Example #1
0
    def param_groups(self,
                     lr: Optional[float] = None,
                     lr_layer_scale: float = 1.0,
                     decay_base_params: bool = False):
        r"""Create parameter groups for optimizers. When
        :attr:`lr_layer_decay_rate` is not 1.0, parameters from each layer form
        separate groups with different base learning rates.

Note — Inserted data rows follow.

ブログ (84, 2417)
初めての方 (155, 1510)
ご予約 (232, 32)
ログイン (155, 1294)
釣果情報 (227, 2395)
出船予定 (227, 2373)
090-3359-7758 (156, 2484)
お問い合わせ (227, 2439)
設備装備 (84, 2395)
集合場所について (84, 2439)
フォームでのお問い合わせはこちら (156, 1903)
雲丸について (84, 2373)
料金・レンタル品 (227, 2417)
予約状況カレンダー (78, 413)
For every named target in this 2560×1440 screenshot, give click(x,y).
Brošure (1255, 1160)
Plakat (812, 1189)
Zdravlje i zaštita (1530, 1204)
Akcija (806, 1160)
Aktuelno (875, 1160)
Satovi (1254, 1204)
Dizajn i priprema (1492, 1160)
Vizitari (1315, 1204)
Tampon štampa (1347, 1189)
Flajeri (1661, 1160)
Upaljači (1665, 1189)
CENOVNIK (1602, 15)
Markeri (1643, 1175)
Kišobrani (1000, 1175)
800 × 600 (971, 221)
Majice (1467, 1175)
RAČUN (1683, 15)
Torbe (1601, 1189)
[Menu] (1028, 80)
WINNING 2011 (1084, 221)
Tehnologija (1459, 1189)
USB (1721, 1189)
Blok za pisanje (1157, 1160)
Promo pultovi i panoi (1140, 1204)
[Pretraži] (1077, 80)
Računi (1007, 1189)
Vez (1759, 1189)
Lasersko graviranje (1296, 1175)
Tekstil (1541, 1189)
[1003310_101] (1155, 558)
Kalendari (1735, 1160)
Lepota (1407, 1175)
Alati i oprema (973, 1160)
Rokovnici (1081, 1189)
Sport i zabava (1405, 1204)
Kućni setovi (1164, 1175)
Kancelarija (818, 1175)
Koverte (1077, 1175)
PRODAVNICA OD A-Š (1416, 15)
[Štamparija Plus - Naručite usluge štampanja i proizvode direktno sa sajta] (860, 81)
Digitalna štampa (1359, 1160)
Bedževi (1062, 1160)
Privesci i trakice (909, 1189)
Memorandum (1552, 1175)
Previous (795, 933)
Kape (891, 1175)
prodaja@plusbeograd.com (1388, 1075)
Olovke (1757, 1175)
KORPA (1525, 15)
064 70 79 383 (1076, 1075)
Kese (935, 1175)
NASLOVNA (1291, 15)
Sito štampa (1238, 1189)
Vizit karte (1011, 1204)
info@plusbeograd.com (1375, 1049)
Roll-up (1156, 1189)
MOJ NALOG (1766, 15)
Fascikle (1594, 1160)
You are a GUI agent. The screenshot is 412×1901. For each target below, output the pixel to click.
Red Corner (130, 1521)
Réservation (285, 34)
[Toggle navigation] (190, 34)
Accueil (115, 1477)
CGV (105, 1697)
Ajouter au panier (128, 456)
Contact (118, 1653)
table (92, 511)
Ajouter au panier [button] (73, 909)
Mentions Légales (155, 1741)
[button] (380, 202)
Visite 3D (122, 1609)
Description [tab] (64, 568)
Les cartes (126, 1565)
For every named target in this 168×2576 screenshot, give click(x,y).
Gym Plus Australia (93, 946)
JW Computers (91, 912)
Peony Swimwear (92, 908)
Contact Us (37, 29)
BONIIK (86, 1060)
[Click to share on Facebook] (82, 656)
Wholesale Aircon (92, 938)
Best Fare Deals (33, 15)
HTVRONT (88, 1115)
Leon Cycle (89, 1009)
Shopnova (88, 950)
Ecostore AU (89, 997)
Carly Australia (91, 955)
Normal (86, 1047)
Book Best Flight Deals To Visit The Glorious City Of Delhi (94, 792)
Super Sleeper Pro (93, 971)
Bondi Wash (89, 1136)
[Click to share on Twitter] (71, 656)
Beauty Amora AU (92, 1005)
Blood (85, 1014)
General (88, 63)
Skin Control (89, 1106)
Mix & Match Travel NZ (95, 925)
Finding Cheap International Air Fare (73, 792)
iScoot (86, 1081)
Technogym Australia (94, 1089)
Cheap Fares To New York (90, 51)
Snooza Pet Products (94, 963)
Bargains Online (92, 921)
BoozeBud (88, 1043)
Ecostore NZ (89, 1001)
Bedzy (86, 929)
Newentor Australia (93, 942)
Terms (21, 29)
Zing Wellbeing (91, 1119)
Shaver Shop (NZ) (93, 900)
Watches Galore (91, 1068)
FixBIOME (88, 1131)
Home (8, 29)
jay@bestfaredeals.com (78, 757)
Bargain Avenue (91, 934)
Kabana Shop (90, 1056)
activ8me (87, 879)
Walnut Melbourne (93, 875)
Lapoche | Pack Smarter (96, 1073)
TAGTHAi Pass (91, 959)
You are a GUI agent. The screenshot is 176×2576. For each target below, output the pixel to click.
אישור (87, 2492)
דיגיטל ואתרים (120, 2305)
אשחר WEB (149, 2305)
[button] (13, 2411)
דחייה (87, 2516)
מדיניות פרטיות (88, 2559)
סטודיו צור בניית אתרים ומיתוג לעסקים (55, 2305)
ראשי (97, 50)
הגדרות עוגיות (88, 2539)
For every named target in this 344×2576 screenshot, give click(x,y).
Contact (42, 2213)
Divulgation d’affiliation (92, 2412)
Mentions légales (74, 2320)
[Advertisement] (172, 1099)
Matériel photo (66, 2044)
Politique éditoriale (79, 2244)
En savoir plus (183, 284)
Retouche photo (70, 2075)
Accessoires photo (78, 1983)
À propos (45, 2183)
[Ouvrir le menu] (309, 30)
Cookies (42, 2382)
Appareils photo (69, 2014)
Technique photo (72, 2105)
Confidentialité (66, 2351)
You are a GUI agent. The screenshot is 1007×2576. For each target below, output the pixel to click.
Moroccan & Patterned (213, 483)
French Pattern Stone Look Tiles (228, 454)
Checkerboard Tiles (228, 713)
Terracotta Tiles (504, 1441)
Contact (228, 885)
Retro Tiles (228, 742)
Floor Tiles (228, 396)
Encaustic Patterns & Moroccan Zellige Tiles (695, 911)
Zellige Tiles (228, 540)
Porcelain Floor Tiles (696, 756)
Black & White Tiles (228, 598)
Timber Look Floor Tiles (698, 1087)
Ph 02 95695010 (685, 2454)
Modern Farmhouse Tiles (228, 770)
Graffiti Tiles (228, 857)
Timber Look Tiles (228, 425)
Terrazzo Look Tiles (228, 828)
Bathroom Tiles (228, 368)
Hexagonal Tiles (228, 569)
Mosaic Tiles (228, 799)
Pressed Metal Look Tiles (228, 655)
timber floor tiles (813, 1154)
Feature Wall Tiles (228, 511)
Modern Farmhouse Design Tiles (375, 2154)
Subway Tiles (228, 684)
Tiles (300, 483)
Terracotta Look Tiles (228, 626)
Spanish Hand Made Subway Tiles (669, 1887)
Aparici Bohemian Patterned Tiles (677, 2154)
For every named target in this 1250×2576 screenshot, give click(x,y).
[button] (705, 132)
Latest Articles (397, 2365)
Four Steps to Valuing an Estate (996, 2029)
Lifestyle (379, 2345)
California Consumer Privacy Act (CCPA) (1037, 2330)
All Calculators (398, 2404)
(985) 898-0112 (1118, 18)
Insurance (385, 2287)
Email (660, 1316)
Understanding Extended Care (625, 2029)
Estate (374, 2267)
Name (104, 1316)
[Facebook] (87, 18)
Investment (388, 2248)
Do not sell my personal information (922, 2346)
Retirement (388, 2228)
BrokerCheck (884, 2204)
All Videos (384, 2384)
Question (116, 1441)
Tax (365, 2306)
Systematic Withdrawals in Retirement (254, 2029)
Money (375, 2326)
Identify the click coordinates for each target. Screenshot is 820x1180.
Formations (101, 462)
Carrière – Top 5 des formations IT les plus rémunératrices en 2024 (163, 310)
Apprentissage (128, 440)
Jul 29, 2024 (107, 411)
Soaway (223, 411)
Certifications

        The return value of this method can be used in the constructor of
        optimizers, for example:

        .. code-block:: python

            model = XLNetEncoder(...)
            param_groups = model.param_groups(lr=2e-5, lr_layer_scale=0.8)
            optim = torch.optim.Adam(param_groups)

        Args:
            lr (float): The learning rate. Can be omitted if
                :attr:`lr_layer_decay_rate` is 1.0.
            lr_layer_scale (float): Per-layer LR scaling rate. The `i`-th layer
                will be scaled by `lr_layer_scale ^ (num_layers - i - 1)`.
            decay_base_params (bool): If `True`, treat non-layer parameters
                (e.g. embeddings) as if they're in layer 0. If `False`, these
                parameters are not scaled.

        Returns:
            The parameter groups, used as the first argument for optimizers.
        """

        if lr_layer_scale != 1.0:
            if lr is None:
                raise ValueError(
                    "lr must be specified when lr_layer_decay_rate is not 1.0")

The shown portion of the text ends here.